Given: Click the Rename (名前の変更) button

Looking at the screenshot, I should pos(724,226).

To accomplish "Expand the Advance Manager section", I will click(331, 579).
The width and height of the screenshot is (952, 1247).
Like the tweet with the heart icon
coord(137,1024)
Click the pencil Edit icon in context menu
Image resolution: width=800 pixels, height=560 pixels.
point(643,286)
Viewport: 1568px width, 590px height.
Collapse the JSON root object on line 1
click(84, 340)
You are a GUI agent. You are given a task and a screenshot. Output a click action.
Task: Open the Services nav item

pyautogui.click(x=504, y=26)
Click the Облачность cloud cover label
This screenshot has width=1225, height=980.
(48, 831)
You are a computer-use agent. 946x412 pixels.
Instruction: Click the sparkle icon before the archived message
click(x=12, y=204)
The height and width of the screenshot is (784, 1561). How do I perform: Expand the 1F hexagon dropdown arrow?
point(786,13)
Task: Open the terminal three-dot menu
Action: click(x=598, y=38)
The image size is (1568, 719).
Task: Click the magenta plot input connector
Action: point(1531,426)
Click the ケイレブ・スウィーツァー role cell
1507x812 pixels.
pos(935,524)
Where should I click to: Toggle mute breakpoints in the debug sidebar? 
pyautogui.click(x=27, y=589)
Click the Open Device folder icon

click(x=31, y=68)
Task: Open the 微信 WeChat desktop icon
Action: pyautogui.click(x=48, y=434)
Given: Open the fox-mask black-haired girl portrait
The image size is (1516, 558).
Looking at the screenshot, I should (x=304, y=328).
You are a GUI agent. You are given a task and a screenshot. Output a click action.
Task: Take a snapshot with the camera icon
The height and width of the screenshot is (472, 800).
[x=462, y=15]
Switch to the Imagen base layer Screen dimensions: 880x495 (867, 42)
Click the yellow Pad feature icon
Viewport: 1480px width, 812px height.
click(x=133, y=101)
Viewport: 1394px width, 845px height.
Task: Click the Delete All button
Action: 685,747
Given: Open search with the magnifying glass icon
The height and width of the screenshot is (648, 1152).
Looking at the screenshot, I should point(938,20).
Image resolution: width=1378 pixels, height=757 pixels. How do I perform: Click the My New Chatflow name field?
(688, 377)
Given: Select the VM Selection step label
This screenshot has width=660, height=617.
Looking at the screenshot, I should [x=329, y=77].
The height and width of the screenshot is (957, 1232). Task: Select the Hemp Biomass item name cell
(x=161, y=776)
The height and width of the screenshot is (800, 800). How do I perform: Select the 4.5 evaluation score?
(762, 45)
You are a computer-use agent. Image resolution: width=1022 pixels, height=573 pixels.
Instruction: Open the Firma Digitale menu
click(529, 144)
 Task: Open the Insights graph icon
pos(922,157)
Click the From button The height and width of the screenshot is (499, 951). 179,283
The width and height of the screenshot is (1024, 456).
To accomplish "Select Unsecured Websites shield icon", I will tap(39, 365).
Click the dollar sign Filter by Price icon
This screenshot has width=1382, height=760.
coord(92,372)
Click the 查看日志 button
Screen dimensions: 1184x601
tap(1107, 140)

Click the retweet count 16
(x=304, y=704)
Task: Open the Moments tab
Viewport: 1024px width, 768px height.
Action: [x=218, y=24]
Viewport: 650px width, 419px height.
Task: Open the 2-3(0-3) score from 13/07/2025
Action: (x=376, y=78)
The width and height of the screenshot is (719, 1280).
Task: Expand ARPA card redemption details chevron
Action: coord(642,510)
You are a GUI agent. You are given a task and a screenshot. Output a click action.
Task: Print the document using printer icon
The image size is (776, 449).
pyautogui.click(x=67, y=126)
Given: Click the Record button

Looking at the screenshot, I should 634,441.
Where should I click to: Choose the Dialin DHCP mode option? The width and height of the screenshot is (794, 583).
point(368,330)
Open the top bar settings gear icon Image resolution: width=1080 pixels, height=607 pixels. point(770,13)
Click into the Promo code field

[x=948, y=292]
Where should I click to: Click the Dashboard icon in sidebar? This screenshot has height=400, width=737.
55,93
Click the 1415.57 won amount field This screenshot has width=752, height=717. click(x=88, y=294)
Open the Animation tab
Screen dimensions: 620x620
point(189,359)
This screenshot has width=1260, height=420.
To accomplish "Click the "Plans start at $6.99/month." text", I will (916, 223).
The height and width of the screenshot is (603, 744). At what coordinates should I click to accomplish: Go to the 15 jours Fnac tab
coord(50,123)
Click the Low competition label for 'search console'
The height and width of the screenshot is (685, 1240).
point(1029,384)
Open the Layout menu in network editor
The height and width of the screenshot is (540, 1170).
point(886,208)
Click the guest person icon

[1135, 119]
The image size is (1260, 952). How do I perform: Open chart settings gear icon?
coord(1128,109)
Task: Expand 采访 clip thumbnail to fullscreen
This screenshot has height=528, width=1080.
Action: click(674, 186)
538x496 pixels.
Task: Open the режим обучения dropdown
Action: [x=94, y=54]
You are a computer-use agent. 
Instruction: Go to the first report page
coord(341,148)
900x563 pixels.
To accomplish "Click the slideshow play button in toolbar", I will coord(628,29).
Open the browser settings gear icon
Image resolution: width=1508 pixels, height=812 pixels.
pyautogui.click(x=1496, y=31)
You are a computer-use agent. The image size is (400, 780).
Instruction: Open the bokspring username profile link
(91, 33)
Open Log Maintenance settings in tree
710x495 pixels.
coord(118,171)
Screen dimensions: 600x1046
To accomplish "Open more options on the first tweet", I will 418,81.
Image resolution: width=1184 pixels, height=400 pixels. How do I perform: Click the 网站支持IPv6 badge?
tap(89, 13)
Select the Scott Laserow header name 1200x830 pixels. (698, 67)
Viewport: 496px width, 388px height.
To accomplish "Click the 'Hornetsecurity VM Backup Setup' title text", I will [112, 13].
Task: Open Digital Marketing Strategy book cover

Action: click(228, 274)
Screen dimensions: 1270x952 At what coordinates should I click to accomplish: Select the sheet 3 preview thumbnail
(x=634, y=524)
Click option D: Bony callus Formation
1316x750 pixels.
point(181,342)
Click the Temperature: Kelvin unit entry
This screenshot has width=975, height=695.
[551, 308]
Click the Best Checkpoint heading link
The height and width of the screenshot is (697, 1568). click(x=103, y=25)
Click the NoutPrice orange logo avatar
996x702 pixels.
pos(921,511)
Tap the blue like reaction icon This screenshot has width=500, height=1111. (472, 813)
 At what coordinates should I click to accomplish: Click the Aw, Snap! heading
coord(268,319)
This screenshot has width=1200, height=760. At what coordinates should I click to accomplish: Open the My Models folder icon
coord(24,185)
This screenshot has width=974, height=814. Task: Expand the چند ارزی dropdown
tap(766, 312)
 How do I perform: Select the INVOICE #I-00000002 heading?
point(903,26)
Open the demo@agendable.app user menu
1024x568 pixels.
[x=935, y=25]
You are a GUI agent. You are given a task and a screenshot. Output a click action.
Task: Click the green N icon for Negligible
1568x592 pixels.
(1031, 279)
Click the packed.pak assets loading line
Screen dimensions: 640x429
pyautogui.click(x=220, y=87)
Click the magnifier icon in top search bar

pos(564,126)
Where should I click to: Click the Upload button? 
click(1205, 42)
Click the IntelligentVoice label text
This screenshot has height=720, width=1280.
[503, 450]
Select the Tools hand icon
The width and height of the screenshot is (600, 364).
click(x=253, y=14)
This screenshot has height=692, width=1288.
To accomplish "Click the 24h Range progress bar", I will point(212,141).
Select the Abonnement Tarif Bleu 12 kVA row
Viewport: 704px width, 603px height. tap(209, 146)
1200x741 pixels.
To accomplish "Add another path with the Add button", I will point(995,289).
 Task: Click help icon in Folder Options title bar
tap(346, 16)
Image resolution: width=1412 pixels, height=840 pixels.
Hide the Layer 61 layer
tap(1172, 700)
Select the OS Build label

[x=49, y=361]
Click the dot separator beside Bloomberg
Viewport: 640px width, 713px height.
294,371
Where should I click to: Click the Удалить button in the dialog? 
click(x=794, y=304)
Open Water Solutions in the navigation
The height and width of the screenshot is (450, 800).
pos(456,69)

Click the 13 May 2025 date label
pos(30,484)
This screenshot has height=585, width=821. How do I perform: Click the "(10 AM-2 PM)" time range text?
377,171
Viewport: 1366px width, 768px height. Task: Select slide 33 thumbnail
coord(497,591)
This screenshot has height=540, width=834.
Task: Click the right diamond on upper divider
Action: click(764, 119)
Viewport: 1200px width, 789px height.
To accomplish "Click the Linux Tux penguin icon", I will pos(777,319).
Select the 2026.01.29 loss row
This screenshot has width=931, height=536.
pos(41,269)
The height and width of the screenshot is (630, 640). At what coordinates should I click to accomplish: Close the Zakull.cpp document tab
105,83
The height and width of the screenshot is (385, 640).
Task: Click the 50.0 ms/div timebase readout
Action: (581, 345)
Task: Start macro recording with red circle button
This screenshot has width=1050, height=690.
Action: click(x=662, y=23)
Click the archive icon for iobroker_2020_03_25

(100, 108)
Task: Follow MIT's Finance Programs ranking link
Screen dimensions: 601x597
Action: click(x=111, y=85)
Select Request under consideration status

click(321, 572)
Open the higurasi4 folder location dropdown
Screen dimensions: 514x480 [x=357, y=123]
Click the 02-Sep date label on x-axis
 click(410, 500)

TASK BRIEF:
All that is wanted is the run of lines from the start of the data through the line containing "You are a computer-use agent. 946x412 pixels.", copied word for word.

PROBLEM SOLUTION:
Given: Click the Rename (名前の変更) button

Looking at the screenshot, I should pos(724,226).

To accomplish "Expand the Advance Manager section", I will click(331, 579).
The width and height of the screenshot is (952, 1247).
Like the tweet with the heart icon
coord(137,1024)
Click the pencil Edit icon in context menu
Image resolution: width=800 pixels, height=560 pixels.
point(643,286)
Viewport: 1568px width, 590px height.
Collapse the JSON root object on line 1
click(84, 340)
You are a GUI agent. You are given a task and a screenshot. Output a click action.
Task: Open the Services nav item

pyautogui.click(x=504, y=26)
Click the Облачность cloud cover label
This screenshot has width=1225, height=980.
(48, 831)
You are a computer-use agent. 946x412 pixels.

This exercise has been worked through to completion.